• _Source data_:
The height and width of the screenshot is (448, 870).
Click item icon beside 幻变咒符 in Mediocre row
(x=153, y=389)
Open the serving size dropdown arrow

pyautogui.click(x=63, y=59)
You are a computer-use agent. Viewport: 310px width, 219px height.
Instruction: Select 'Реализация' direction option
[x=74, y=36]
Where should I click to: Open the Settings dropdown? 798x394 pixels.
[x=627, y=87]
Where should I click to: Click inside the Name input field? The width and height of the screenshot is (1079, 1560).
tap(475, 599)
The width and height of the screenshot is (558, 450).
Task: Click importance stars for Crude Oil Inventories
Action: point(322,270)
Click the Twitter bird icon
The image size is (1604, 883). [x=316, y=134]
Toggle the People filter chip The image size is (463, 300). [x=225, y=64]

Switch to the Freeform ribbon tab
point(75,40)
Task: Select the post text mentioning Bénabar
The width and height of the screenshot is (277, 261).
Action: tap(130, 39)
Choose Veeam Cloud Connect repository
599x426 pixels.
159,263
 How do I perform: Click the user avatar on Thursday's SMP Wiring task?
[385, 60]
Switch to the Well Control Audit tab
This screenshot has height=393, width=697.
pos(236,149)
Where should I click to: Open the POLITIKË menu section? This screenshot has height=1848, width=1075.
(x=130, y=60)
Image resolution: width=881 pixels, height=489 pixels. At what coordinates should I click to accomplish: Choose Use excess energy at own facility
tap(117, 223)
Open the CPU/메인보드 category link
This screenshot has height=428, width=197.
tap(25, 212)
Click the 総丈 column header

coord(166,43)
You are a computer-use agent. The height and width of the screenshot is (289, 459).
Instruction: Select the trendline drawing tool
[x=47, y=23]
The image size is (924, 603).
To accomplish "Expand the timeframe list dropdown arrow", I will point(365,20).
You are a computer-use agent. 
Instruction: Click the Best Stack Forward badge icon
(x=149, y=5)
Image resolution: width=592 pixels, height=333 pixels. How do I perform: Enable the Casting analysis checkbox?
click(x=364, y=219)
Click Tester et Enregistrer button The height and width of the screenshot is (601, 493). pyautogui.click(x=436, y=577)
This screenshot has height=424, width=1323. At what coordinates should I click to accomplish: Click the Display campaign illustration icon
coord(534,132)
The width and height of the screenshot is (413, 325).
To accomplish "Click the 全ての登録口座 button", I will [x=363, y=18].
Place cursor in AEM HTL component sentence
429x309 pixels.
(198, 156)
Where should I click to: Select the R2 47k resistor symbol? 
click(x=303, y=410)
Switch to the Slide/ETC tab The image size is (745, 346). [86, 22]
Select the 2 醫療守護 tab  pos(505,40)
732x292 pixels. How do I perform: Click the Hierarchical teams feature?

• _Task details_: Copy out the whole listing exactly.

• _Reply_:
The height and width of the screenshot is (448, 870).
Click item icon beside 幻变咒符 in Mediocre row
(x=153, y=389)
Open the serving size dropdown arrow

pyautogui.click(x=63, y=59)
You are a computer-use agent. Viewport: 310px width, 219px height.
Instruction: Select 'Реализация' direction option
[x=74, y=36]
Where should I click to: Open the Settings dropdown? 798x394 pixels.
[x=627, y=87]
Where should I click to: Click inside the Name input field? The width and height of the screenshot is (1079, 1560).
tap(475, 599)
The width and height of the screenshot is (558, 450).
Task: Click importance stars for Crude Oil Inventories
Action: point(322,270)
Click the Twitter bird icon
The image size is (1604, 883). [x=316, y=134]
Toggle the People filter chip The image size is (463, 300). [x=225, y=64]

Switch to the Freeform ribbon tab
point(75,40)
Task: Select the post text mentioning Bénabar
The width and height of the screenshot is (277, 261).
Action: tap(130, 39)
Choose Veeam Cloud Connect repository
599x426 pixels.
159,263
 How do I perform: Click the user avatar on Thursday's SMP Wiring task?
[385, 60]
Switch to the Well Control Audit tab
This screenshot has height=393, width=697.
pos(236,149)
Where should I click to: Open the POLITIKË menu section? This screenshot has height=1848, width=1075.
(x=130, y=60)
Image resolution: width=881 pixels, height=489 pixels. At what coordinates should I click to accomplish: Choose Use excess energy at own facility
tap(117, 223)
Open the CPU/메인보드 category link
This screenshot has height=428, width=197.
tap(25, 212)
Click the 総丈 column header

coord(166,43)
You are a computer-use agent. The height and width of the screenshot is (289, 459).
Instruction: Select the trendline drawing tool
[x=47, y=23]
The image size is (924, 603).
To accomplish "Expand the timeframe list dropdown arrow", I will point(365,20).
You are a computer-use agent. 
Instruction: Click the Best Stack Forward badge icon
(x=149, y=5)
Image resolution: width=592 pixels, height=333 pixels. How do I perform: Enable the Casting analysis checkbox?
click(x=364, y=219)
Click Tester et Enregistrer button The height and width of the screenshot is (601, 493). pyautogui.click(x=436, y=577)
This screenshot has height=424, width=1323. At what coordinates should I click to accomplish: Click the Display campaign illustration icon
coord(534,132)
The width and height of the screenshot is (413, 325).
To accomplish "Click the 全ての登録口座 button", I will [x=363, y=18].
Place cursor in AEM HTL component sentence
429x309 pixels.
(198, 156)
Where should I click to: Select the R2 47k resistor symbol? 
click(x=303, y=410)
Switch to the Slide/ETC tab The image size is (745, 346). [86, 22]
Select the 2 醫療守護 tab  pos(505,40)
732x292 pixels. How do I perform: Click the Hierarchical teams feature?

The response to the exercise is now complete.